Legislation Falls Short of Goals to Achieve Parity… and May Put Continued Coverage at Risk for Many

You may have heard that at long last Congress passed a new mental health bill. Known as the Paul Wellstone-Pete Domenici Mental Health Parity and Addiction Equity Act of 2008, this long-awaited legislation represents a decade-plus, bi-partisan effort due largely to the efforts of senators Pete Domenici (R)  of New Mexico and Edward “Ted” Kennedy (D) of Massachusetts, both of whom have family members who suffer from mental illness. Its proponents refer to parity for mental health insurance as no less than a civil rights issue, as it looks to treat people with conditions such as depression or schizophrenia or post-traumatic stress disorders the same way we treat those with heart disease or diabetes or cancer. It does deliver a limited form of parity… but as far as I am concerned, this bill offers only the barest of solutions. It is an unfortunate example of good intentions distorted by less benevolent political machinery.

Though representatives in Congress fought long and hard for even this, it’s only an incremental step and more needs to be done, notes James S. Gordon, MD, director of The Center for Mind-Body Medicine in Washington, DC, and author of Unstuck: Your Guide to the Seven-Stage Journey Out of Depression. In his view, this bill fails to address the underlying crisis in our mental health care system. We need a comprehensive, holistic and individualized approach which addresses the underlying physical, mental, social and spiritual processes that produce disease, he said, adding that this approach should be central to prevention as well as treatment to ensure that all Americans have access to the right kind of care.

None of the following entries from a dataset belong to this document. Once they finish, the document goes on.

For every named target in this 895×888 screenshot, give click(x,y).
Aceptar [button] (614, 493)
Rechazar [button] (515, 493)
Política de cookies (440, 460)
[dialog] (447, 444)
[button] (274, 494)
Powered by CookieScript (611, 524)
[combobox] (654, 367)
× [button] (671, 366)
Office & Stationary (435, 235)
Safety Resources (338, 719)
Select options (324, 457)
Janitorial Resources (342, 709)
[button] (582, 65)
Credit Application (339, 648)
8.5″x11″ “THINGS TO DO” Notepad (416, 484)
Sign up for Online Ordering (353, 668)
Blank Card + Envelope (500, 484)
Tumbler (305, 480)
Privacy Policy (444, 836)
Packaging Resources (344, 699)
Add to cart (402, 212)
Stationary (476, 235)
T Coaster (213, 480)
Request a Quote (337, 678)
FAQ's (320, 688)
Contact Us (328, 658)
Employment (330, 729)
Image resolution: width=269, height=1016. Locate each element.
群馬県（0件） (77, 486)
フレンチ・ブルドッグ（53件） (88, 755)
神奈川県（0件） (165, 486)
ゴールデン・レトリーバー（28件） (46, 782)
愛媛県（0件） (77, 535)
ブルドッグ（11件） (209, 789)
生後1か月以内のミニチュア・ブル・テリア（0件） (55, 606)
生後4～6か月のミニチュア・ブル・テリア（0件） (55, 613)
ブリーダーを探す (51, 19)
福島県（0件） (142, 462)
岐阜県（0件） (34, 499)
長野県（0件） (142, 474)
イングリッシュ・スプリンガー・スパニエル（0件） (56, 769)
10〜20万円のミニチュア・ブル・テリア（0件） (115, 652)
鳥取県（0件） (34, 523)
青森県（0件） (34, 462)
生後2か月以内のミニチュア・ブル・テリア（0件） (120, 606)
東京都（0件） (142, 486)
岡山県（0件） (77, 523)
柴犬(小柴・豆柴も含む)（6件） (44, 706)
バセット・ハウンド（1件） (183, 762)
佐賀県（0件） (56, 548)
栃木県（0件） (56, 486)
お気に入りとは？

In an earlier attempt, a 1996 law barred insurers from setting lifetime caps on mental health care that are lower than for other forms of health care. Insurers weaseled around this provision by charging higher co-payments and setting limits on how many mental health visits they’d cover each year. Also, treatment for substance abuse was not covered.

The new law will require group health plans of 51 or more employees to cover mental illness — including substance abuse — on an even par with physical ailments. When the bill passed, it was widely assumed that the 113 million Americans with access to employer-sponsored insurance would benefit from the legislation, which takes effect October 1, 2009. It sounds like a positive step to help individuals with mental and emotional challenges — unfortunately, the reality falls short.


On the surface, there are positive aspects to the new mental health bill. It forbids insurance plans from demanding higher co-payments for mental health care or setting higher deductibles or limiting doctor visits or covering fewer days of hospitalization for mental illness and substance abuse than for physical illness. Yet there is a long list of loopholes employers can slip through to avoid covering mental health care, which end up nullifying the bill’s effectiveness…

  • The law does nothing for people who work for companies with 50 or fewer employees, or those Americans who have no health insurance at all.
  • Under the new bill, if a company chooses to cover both physical and mental illness, it must do so at an equal level — but they’re free to opt out of or discontinue mental health coverage altogether. No incentive entices employers to offer mental health insurance and no penalty exists to dissuade employers from canceling it.
  • Plans can vary in the mental illnesses and types of substance disorders they cover. For instance, a company may choose to cover alcohol abuse but not drug addiction.
  • Companies may apply for a one-year exemption if their total insurance costs rise by more than 2% once mental health care coverage is added. This merely puts off an inevitable cost increase for the employers, and may boost the odds that the company will reduce or discontinue mental health care coverage in its entirety.
  • The increased corporate health care expense for this added coverage will likely trickle down to employees as they push the higher health insurance premiums down to the employee contributions.


A major problem with this bill is that it benefits a group already lucky enough to have insurance that covers mental health, Dr. Gordon observes. Their coverage may get even better — if you see a therapist, co-payments may be lower when the new law goes into effect, and limits on the permitted number of annual therapy visits and days that are covered for psychiatric hospitalization should be lifted (or at least raised to the level covered for physical illness). But if you don’t currently have coverage for mental health, nothing will change.

Dr. Gordon points out that ultimately, we have to look at the bigger picture. The current approach to mental health care and insurance still involves a practice he finds problematic, which he describes as “keeping everything in separate diagnostic silos.” A diagnosis code — for psychosis, for depression, for obsessive-compulsive disorder or whatever — gets assigned and the care plan unfolds from there. In reality, however, every aspect of physical health has an impact on mental health, just as your mental and emotional state affect your physical well-being. For example, stress can accelerate risk and disease development for virtually every physical and mental ailment, so it is important for people to learn healthful ways to control stress levels before they get sick, notes Dr. Gordon. We need to look at health in a more holistic way that emphasizes not only treatment but prevention — for mental health as well as physical health. This bill is a well-intentioned effort that will likely end up doing more harm than good. We clearly still have a long way to go.